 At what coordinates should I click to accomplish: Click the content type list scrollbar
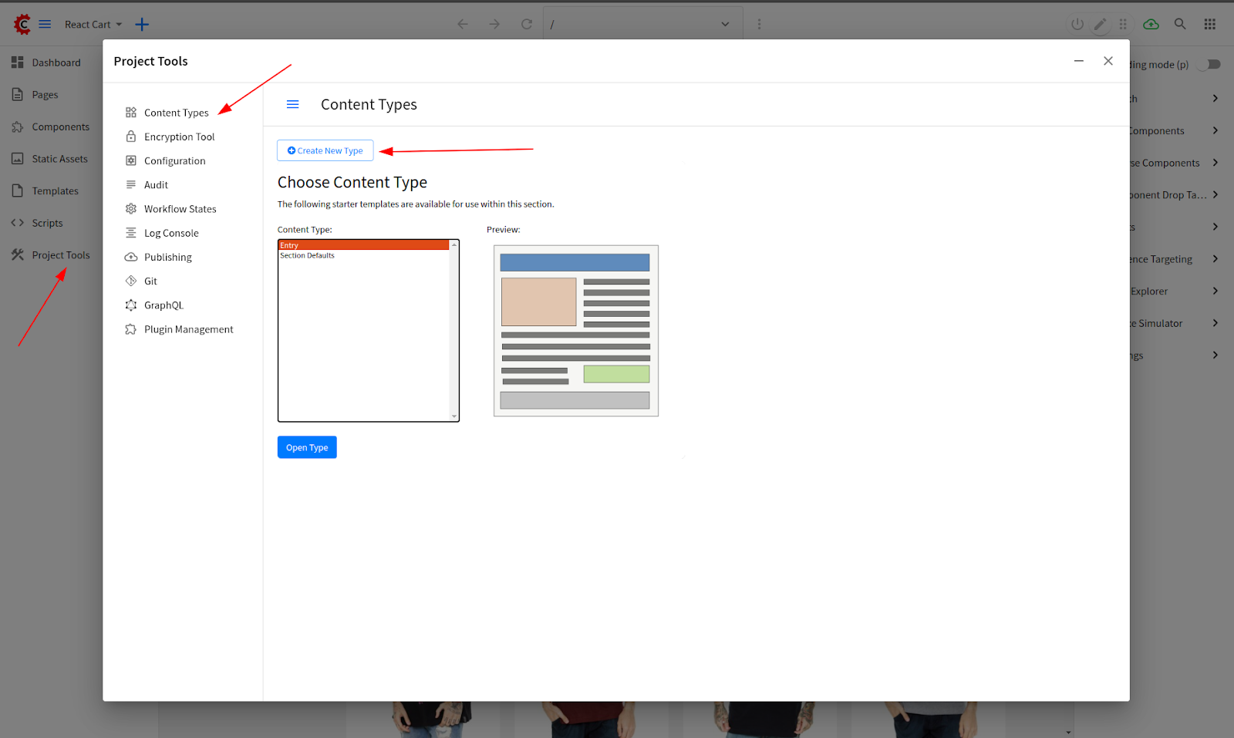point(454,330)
☆ ☆ ☆ ☆
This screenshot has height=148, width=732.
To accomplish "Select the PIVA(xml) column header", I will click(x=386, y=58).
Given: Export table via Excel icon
☆ ☆ ☆ ☆
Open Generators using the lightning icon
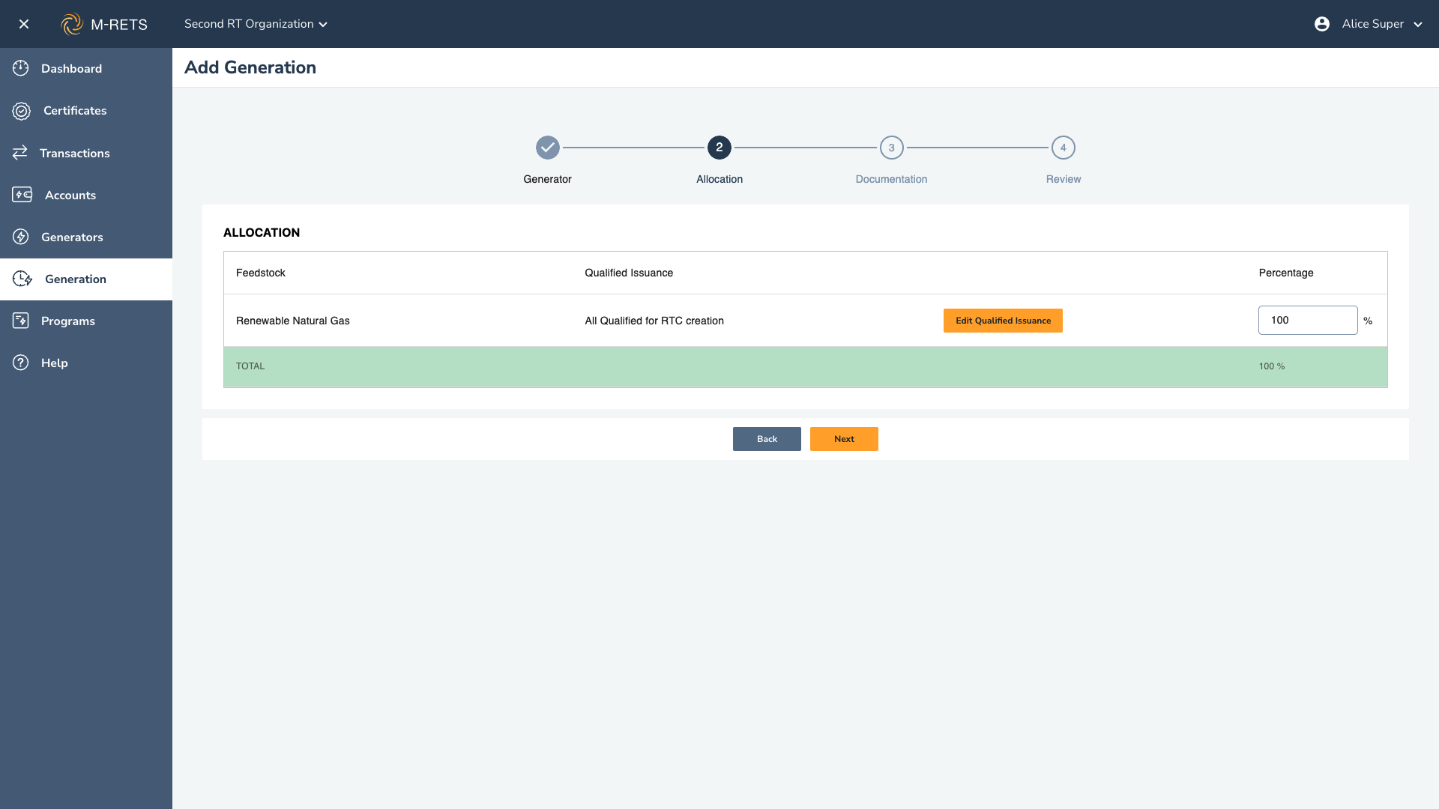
☆ ☆ ☆ ☆
#### [Directions]
Gather each line above that contains the word "icon", and copy every such line unchanged.

#### [Exercise response]
Given: Export table via Excel icon
Open Generators using the lightning icon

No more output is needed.